The two biggest persistent health problems in space flight are radiation exposure and bone loss, says Jay Shapiro, a bone researcher at the Uniformed Services University in Bethesda, Maryland. “They have to be solved before we launch a manned Mars mission.”
Shapiro leads a team that has studied the effects of zoledronate in spinal injury patients over the course of a year. The drug is normally used to prevent secondary bone tumours developing in cancer patients, and has shown early promise in retarding the effects of the bone-wasting disease osteoporosis.

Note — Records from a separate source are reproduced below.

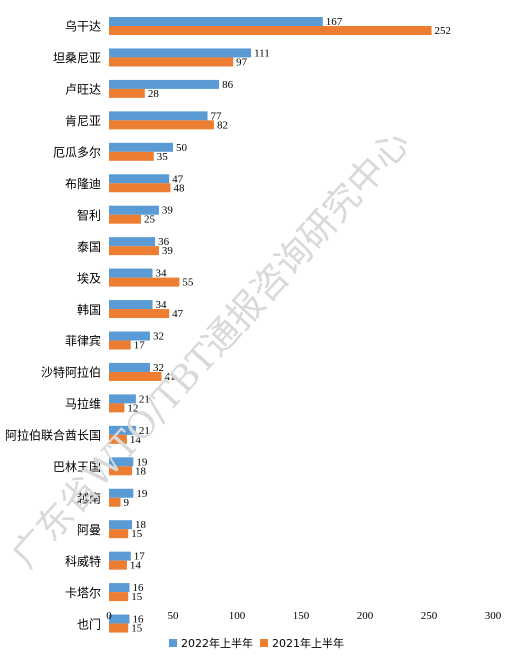 The image size is (511, 664). I want to click on category-label: 阿曼, so click(89, 530).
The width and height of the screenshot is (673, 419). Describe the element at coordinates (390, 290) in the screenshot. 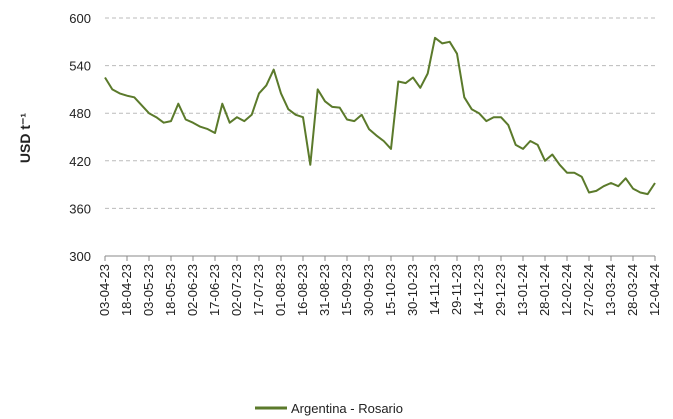

I see `x-tick-label: 15-10-23` at that location.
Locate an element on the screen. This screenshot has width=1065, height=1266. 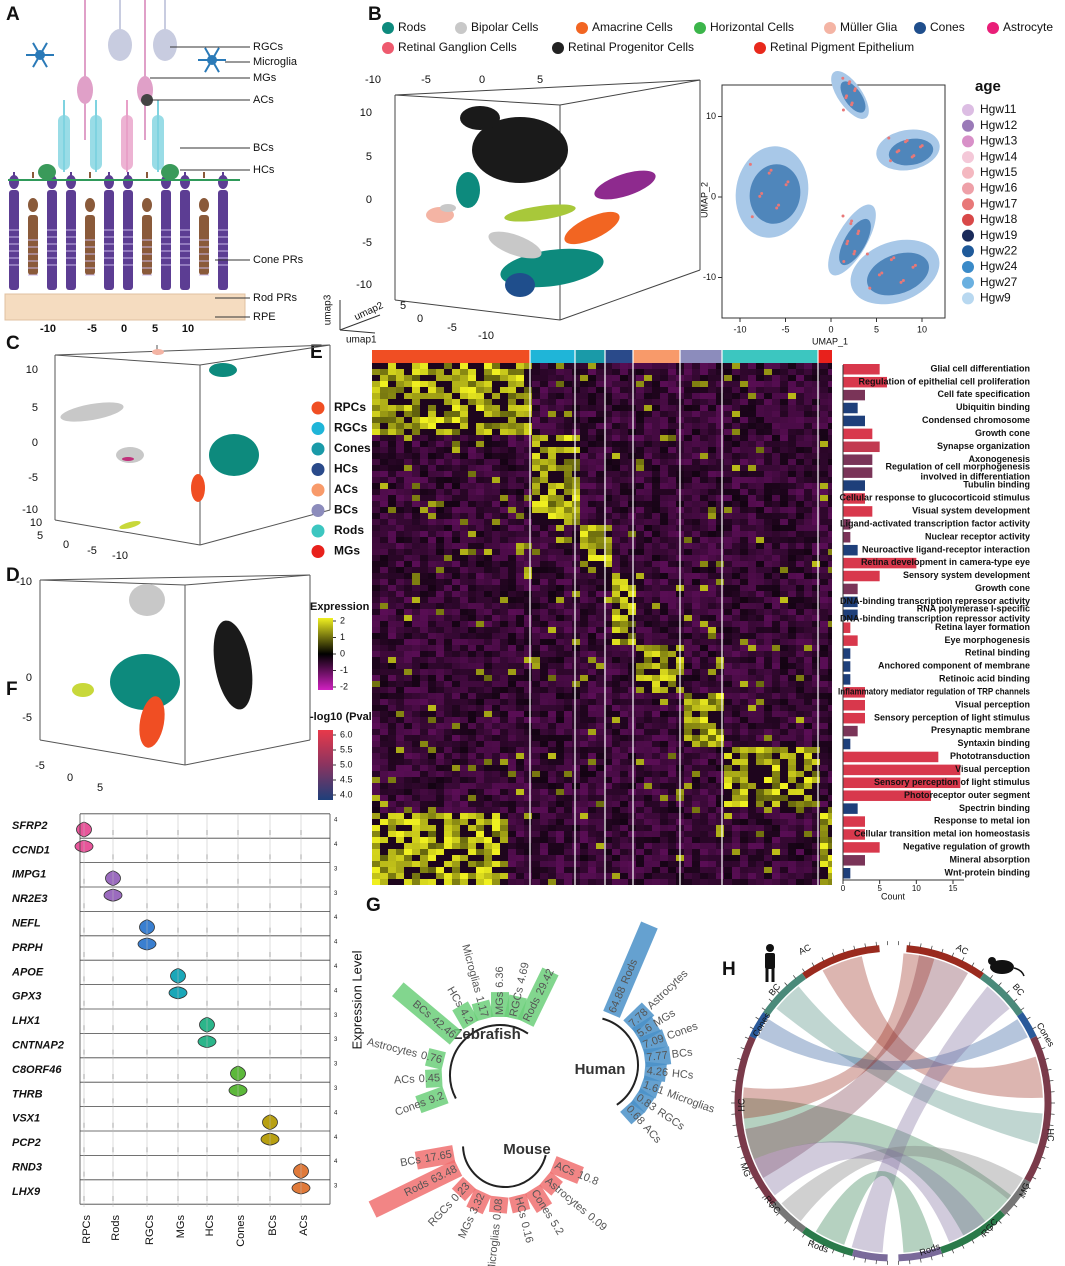
box-edge is located at coordinates (175, 578).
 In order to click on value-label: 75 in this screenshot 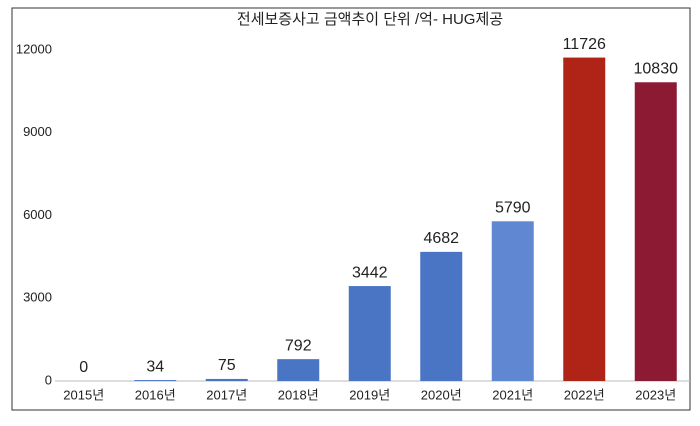, I will do `click(227, 366)`.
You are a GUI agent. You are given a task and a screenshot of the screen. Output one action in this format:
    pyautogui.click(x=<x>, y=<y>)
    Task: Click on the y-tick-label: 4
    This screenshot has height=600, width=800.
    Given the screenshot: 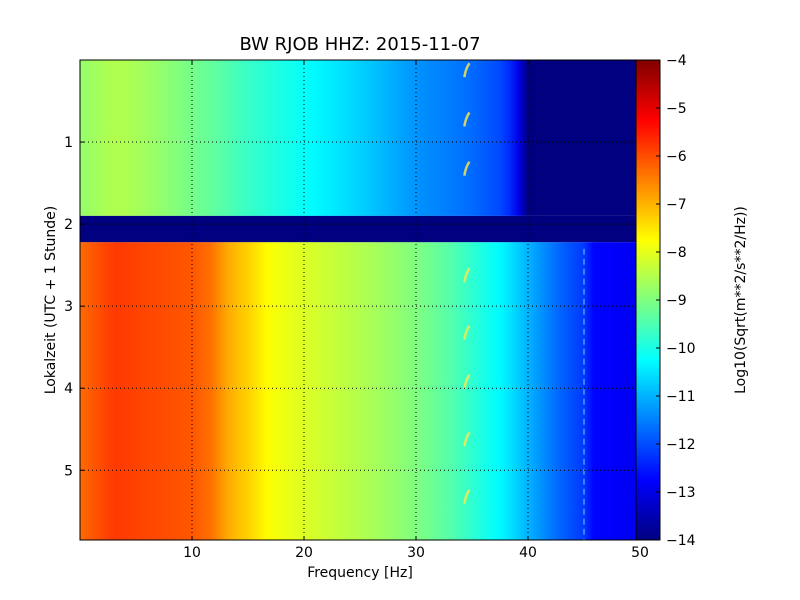 What is the action you would take?
    pyautogui.click(x=68, y=389)
    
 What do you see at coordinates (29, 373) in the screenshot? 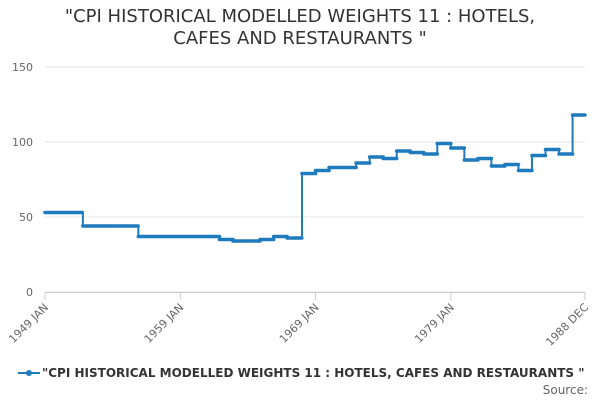
I see `legend-series-marker` at bounding box center [29, 373].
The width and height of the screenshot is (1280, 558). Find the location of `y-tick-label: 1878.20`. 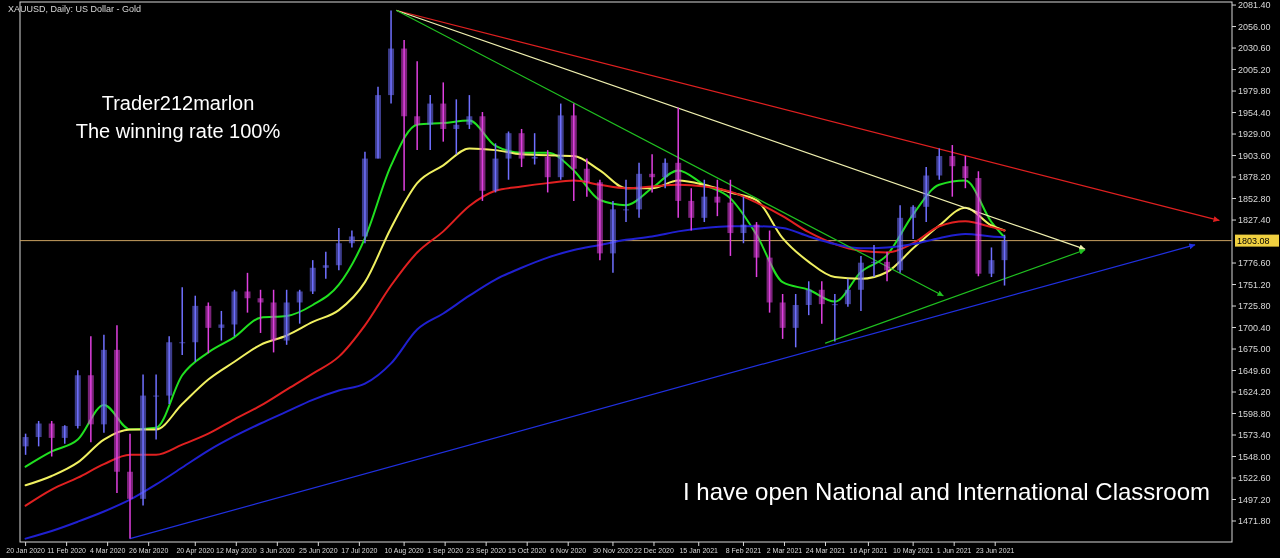

y-tick-label: 1878.20 is located at coordinates (1254, 178).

But spinal injury patients provide a much better model than those with osteoporosis for the weightless conditions in space, says Shapiro, because such patients lose bone at a similar rate to astronauts. “If grandma has osteoporosis, she loses about 2-3% of her bone mass every decade. Astronauts lose about 2% every month, and exercise has little impact on that,” he says.
In the study, eight patients who did not take the drug lost 16-18% of their femur bone mass over a year, while seven patients using the drug lost only 6%. “The drug significantly reduced bone loss,” says Shapiro. “It’s very much a first step, but it seems the most reasonable drug to use to allow trips to Mars.”